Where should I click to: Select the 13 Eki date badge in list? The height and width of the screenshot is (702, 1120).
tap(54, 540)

--

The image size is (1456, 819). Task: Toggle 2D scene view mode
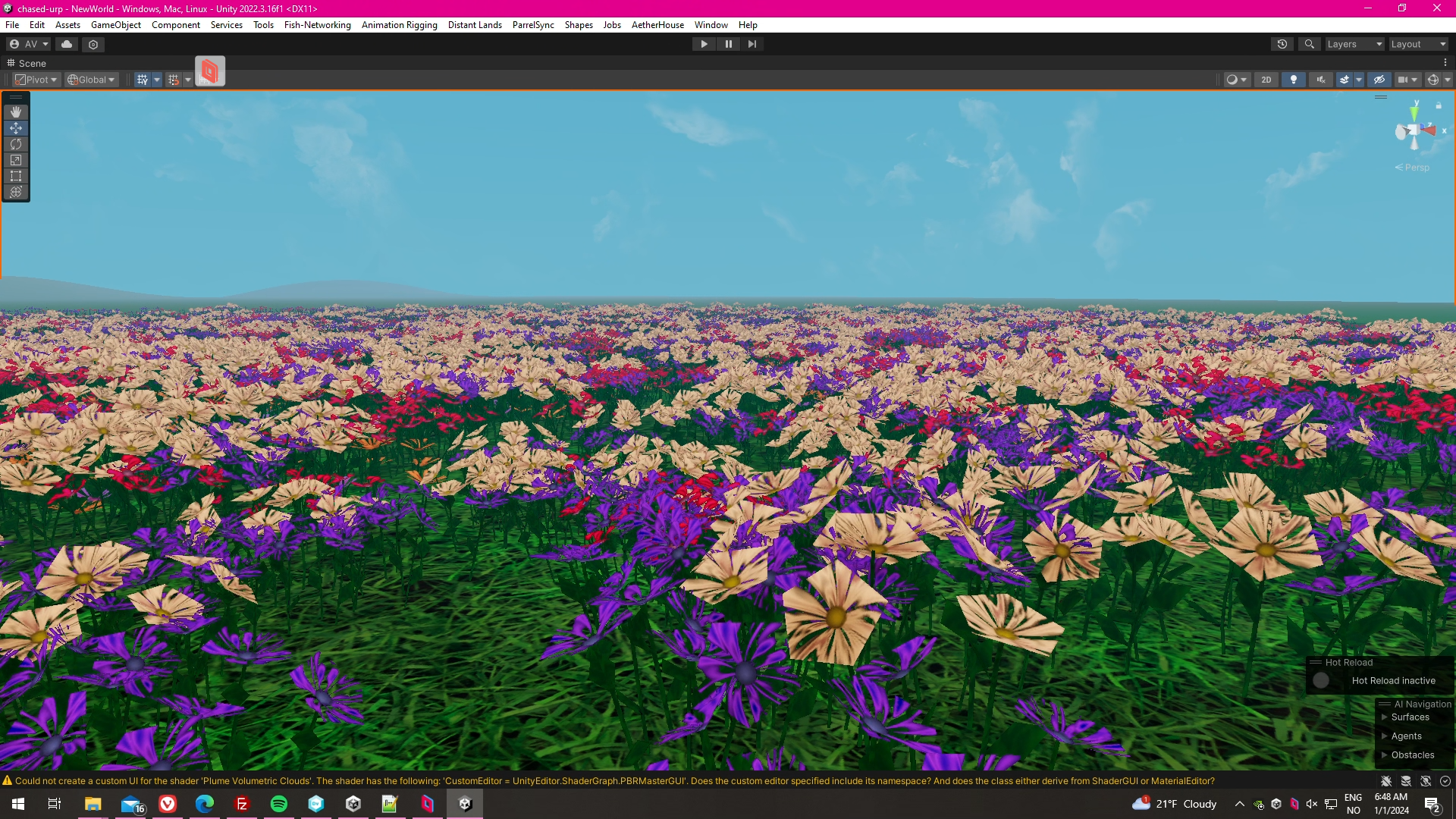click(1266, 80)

==

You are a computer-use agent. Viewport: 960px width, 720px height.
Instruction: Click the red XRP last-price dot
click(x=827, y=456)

**DESCRIPTION OF THE TASK**: Format the material from the line containing "You are a computer-use" through the line containing "click(x=827, y=456)", both included, as a JSON list of strings with one string per line and blank lines dropped.

**SOLVED PROBLEM**:
[
  "You are a computer-use agent. Viewport: 960px width, 720px height.",
  "Instruction: Click the red XRP last-price dot",
  "click(x=827, y=456)"
]